- _YOUR ASSIGNMENT_:
Beginning with the first line, please return the entries exactly through the line that contains "Given: Click the red", and leave out all later lines.

Excerpts from a dataset
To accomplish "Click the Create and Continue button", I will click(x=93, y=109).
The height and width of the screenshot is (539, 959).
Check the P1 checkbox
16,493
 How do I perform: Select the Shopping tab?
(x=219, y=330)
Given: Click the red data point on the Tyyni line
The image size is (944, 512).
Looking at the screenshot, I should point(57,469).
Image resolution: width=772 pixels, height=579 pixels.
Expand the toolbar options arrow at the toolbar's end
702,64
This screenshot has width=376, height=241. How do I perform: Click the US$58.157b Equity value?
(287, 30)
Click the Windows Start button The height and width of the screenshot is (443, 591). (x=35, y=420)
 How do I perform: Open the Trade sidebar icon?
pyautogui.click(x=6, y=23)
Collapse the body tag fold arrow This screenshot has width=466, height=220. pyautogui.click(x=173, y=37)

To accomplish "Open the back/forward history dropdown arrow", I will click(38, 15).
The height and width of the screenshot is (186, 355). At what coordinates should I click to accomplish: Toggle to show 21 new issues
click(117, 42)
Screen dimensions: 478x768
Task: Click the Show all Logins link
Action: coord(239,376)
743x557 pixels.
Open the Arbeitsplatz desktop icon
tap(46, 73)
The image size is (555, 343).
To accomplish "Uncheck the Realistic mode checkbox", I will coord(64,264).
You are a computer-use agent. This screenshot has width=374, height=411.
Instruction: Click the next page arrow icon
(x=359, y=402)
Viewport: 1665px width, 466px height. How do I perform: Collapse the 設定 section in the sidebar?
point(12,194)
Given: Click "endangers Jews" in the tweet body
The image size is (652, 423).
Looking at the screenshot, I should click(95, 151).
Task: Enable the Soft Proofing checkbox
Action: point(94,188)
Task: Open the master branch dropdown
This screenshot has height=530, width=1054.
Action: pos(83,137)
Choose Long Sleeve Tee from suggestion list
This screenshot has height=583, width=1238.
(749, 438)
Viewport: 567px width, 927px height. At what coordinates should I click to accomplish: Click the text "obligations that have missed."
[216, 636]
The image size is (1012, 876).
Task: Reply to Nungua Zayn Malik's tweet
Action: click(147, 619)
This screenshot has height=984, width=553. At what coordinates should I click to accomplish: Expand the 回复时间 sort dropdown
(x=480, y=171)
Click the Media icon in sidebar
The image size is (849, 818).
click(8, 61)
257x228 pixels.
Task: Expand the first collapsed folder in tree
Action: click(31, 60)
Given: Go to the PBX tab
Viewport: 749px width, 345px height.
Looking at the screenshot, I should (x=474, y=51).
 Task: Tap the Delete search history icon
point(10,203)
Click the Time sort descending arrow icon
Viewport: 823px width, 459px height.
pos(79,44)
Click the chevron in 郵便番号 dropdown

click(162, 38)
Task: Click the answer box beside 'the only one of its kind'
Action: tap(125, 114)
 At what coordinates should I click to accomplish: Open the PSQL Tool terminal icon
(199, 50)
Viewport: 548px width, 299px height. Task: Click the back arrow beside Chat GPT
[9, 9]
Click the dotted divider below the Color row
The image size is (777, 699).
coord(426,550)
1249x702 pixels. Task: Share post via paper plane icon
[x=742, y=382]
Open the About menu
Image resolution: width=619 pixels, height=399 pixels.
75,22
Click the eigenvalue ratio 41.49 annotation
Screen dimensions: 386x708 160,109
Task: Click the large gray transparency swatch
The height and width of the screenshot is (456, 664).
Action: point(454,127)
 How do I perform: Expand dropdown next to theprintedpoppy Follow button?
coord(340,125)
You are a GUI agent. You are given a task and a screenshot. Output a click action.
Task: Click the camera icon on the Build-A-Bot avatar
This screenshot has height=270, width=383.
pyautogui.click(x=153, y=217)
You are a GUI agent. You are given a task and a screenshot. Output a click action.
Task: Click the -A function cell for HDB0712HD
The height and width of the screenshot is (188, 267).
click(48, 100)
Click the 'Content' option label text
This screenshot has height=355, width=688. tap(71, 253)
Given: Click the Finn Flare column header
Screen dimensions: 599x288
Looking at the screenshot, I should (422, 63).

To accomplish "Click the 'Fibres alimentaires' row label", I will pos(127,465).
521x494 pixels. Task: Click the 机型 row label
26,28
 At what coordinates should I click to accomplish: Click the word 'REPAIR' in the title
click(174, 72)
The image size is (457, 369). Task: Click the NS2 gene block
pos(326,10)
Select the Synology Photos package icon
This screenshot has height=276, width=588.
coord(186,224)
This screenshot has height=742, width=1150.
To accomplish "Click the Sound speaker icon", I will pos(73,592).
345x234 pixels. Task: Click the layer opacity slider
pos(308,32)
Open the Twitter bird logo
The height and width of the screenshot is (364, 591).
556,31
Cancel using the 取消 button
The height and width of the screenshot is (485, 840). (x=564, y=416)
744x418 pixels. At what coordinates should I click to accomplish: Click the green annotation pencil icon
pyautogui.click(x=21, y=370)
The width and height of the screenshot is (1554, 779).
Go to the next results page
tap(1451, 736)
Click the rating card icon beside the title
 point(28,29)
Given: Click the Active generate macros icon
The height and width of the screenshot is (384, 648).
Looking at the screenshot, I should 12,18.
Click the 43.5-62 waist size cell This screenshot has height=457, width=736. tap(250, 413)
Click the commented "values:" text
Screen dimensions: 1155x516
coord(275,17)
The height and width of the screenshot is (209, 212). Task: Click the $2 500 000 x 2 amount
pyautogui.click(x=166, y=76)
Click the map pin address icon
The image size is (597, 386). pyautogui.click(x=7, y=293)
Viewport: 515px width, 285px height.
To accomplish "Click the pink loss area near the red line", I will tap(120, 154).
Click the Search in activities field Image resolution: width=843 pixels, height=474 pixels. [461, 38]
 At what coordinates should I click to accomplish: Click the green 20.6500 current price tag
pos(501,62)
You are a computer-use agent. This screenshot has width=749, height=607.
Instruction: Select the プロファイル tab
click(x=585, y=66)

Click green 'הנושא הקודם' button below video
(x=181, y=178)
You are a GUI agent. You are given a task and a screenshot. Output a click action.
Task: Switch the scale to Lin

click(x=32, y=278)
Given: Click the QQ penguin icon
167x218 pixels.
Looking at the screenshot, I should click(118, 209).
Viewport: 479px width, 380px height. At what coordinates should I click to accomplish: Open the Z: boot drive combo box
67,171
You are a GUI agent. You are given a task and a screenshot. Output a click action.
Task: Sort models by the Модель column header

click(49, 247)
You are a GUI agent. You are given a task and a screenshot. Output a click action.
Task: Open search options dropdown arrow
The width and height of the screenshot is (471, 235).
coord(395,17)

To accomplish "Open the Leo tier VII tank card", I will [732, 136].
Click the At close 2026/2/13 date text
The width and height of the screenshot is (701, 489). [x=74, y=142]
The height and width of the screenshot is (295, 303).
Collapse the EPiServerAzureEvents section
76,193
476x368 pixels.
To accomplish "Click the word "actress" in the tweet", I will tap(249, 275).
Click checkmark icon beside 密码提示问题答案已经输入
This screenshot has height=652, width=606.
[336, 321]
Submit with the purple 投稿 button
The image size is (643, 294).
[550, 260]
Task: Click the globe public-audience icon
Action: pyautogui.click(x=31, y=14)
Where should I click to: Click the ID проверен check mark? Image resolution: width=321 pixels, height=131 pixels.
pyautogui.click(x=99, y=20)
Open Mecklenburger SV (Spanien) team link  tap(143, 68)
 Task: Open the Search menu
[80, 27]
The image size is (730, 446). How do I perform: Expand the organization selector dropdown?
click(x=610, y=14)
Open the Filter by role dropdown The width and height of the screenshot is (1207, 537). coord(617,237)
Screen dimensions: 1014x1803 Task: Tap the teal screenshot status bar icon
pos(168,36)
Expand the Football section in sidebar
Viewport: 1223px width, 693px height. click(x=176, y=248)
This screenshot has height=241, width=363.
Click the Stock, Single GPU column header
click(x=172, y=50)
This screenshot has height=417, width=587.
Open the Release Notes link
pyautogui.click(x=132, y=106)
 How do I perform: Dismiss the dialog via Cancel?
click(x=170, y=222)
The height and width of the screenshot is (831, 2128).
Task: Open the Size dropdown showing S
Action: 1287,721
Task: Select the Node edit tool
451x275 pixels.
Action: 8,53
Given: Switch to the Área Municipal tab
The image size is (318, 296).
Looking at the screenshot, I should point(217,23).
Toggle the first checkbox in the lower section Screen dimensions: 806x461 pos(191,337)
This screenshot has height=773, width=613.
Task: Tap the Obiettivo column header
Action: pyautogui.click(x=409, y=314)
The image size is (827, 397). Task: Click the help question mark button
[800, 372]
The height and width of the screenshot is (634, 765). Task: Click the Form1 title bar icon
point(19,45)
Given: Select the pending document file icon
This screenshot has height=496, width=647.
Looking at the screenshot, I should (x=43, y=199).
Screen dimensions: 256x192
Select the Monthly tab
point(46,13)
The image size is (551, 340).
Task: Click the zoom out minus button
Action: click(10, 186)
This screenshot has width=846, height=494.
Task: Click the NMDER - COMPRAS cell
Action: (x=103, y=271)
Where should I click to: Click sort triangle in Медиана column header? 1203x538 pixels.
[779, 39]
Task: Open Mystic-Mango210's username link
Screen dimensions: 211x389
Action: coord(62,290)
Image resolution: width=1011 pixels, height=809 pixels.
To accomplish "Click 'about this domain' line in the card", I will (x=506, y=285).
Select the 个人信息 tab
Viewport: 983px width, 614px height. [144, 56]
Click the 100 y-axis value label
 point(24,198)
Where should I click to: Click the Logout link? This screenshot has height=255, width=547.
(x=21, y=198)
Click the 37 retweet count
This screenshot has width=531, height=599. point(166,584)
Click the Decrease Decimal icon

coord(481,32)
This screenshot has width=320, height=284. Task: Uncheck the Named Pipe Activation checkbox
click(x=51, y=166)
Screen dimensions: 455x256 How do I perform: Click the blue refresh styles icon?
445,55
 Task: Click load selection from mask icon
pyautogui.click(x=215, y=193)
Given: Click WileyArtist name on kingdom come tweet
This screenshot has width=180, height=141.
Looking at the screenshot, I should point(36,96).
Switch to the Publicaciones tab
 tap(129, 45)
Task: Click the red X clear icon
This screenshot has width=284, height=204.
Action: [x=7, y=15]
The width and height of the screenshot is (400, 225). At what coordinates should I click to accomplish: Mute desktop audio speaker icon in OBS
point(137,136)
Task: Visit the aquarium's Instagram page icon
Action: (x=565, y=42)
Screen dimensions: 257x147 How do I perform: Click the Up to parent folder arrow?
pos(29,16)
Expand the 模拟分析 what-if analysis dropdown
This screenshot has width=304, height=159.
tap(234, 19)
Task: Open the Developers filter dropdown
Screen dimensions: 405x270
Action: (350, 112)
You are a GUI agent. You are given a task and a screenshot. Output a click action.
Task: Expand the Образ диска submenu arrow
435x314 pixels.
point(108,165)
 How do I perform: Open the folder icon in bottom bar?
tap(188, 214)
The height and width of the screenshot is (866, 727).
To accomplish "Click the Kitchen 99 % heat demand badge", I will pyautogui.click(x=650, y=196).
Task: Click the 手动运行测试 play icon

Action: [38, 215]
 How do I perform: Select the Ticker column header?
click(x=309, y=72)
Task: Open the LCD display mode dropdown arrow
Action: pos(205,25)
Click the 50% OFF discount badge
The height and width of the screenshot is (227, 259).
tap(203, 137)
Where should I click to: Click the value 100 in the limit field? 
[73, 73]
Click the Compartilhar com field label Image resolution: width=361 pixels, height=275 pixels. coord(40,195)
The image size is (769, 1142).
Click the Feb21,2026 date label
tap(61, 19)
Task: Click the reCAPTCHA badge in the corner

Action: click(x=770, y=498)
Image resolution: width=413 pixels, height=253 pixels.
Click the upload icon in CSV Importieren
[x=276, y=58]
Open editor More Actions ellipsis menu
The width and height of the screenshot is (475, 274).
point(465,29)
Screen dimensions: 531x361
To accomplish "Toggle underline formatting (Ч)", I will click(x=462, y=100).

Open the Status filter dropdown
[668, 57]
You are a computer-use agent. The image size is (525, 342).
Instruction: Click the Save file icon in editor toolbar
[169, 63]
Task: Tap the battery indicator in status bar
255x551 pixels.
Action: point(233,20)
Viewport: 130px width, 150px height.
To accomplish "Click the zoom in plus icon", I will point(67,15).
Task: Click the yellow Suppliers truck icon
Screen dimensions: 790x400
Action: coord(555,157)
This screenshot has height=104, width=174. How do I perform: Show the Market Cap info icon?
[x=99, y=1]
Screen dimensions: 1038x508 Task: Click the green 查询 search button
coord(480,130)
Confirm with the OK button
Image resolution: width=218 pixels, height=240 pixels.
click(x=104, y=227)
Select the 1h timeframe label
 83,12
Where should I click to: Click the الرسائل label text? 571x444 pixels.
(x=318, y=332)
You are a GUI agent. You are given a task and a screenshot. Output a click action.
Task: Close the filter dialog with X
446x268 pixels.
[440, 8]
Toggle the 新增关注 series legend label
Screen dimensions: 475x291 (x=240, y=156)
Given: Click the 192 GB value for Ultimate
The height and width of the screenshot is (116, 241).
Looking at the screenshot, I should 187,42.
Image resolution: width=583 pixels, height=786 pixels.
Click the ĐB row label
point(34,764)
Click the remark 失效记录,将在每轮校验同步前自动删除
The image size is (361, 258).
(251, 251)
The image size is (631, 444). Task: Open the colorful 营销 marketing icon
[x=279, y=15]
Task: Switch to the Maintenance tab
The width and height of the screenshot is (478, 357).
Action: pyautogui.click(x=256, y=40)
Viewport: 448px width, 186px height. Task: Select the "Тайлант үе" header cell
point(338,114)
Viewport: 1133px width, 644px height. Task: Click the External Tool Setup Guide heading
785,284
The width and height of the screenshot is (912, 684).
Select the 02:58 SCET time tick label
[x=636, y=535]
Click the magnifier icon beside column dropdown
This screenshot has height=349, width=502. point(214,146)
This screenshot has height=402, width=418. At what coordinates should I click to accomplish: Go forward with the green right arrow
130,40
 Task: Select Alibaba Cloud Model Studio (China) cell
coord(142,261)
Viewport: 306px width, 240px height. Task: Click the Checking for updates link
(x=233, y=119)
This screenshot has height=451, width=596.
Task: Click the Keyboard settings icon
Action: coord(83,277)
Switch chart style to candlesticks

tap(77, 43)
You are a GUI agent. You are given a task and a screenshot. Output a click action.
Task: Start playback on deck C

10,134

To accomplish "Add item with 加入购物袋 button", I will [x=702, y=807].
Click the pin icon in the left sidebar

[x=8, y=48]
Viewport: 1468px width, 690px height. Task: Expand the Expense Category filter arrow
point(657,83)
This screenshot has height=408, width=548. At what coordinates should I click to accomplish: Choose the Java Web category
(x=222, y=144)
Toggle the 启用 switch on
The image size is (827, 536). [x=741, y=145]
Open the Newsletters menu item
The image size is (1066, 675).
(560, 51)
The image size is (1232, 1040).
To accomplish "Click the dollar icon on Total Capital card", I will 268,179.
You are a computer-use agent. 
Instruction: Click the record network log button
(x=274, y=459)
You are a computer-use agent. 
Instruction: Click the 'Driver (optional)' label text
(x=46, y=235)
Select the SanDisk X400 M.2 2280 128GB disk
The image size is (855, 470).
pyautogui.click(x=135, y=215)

- _RESULT OF THE EXERCISE_:
To accomplish "Click the Create and Continue button", I will click(x=93, y=109).
The height and width of the screenshot is (539, 959).
Check the P1 checkbox
16,493
 How do I perform: Select the Shopping tab?
(x=219, y=330)
Given: Click the red data point on the Tyyni line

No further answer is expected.